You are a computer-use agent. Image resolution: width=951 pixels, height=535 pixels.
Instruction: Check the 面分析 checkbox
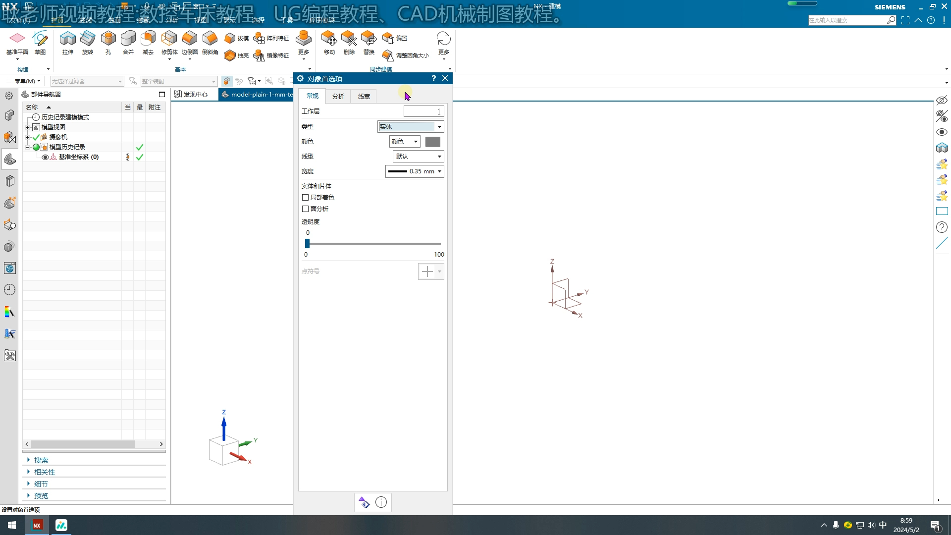[306, 209]
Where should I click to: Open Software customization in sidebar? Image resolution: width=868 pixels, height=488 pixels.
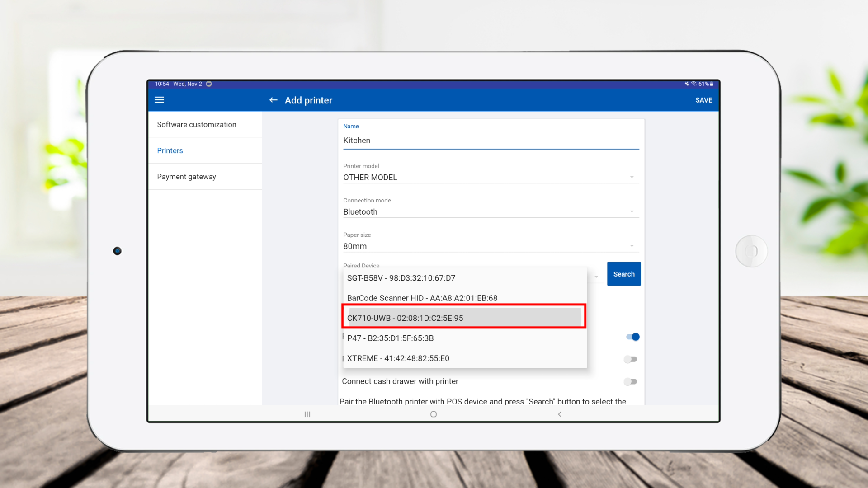pyautogui.click(x=197, y=124)
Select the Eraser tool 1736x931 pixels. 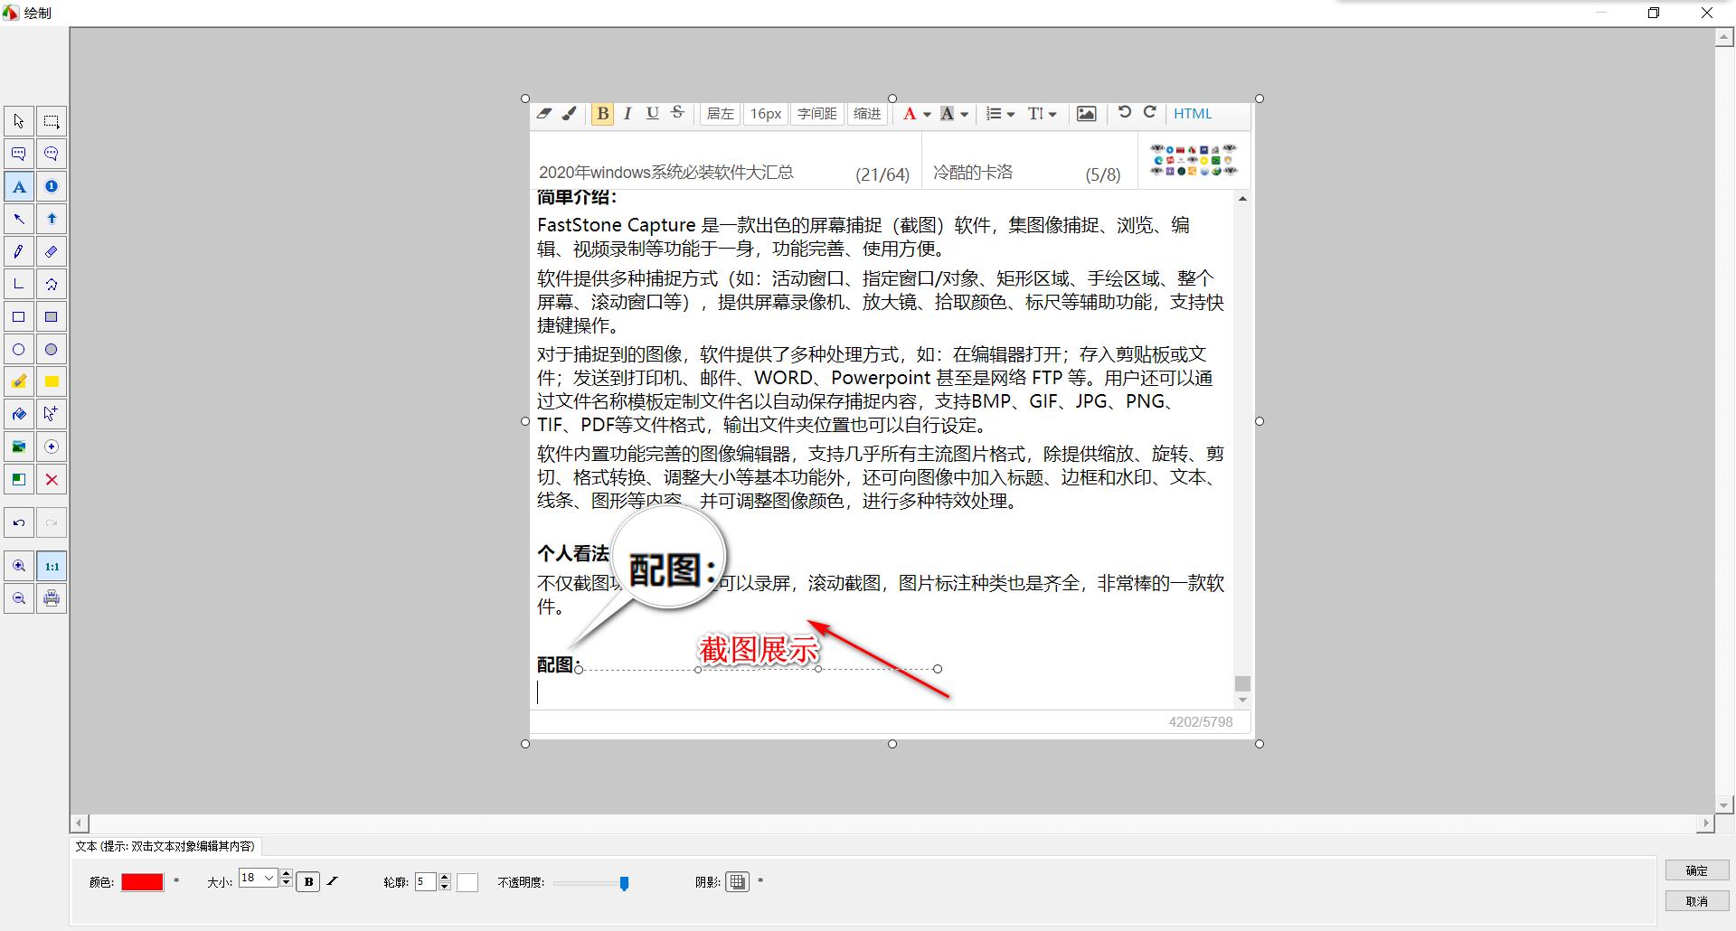pos(52,251)

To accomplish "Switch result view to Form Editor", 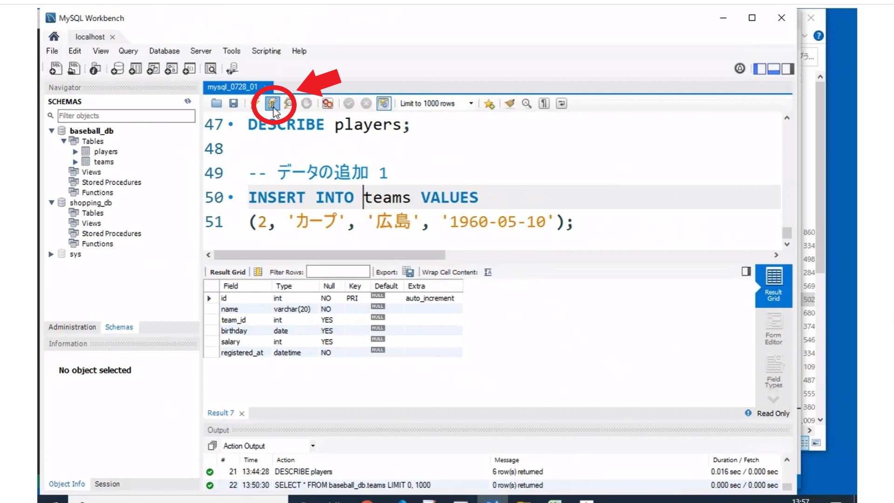I will (x=773, y=329).
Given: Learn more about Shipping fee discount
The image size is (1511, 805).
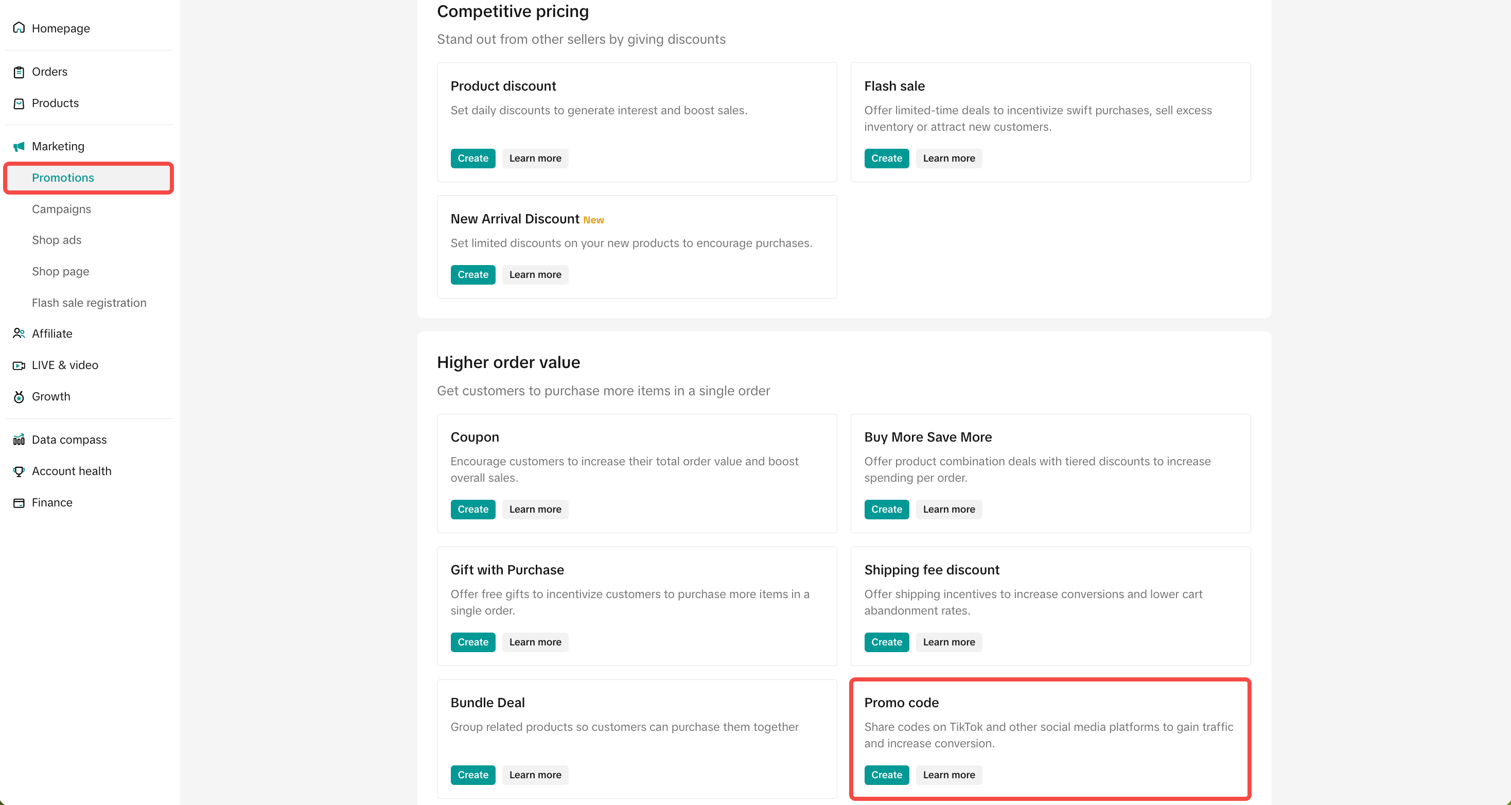Looking at the screenshot, I should click(x=948, y=642).
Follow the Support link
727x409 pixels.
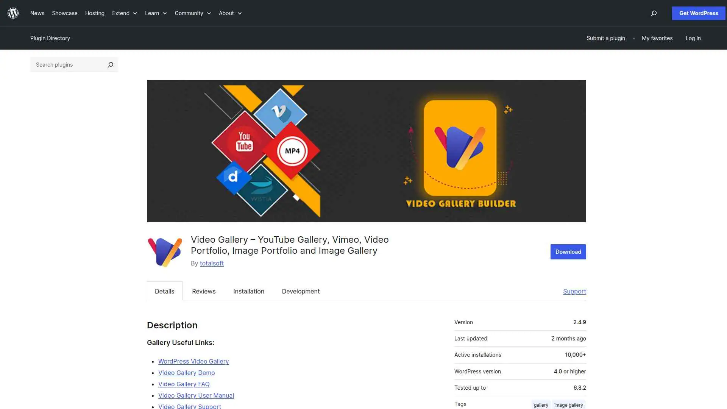point(574,291)
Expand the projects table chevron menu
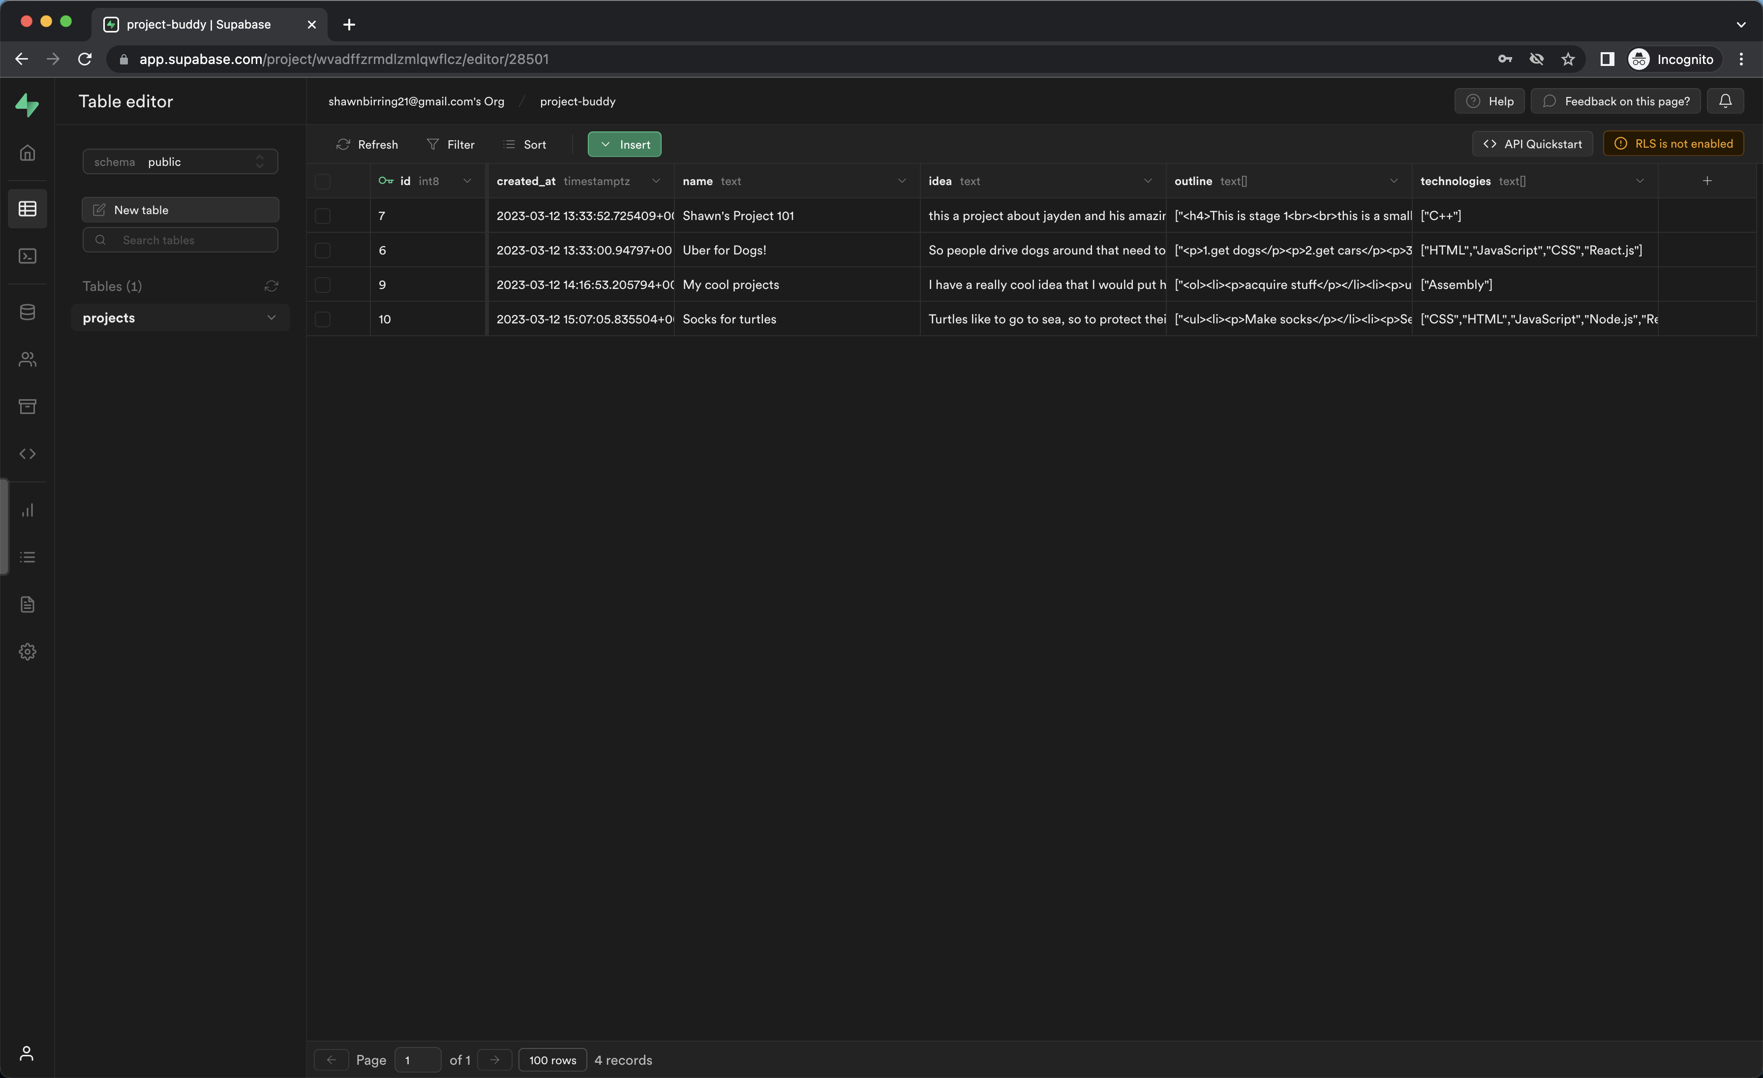This screenshot has width=1763, height=1078. (271, 318)
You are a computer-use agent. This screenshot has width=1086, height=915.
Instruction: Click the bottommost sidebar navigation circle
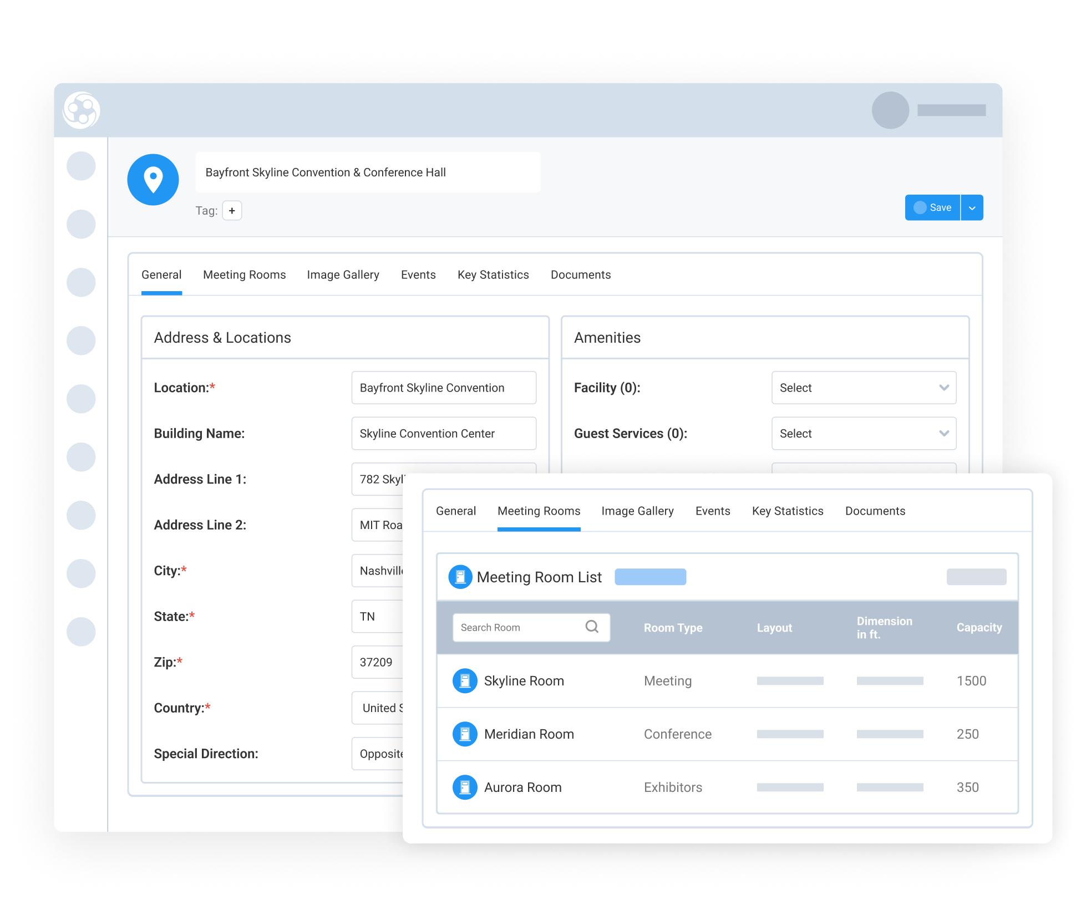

■ What the exercise asks
Nothing but a number, please: how many lines of the listing hold the word "agent"?

■ Written solution
2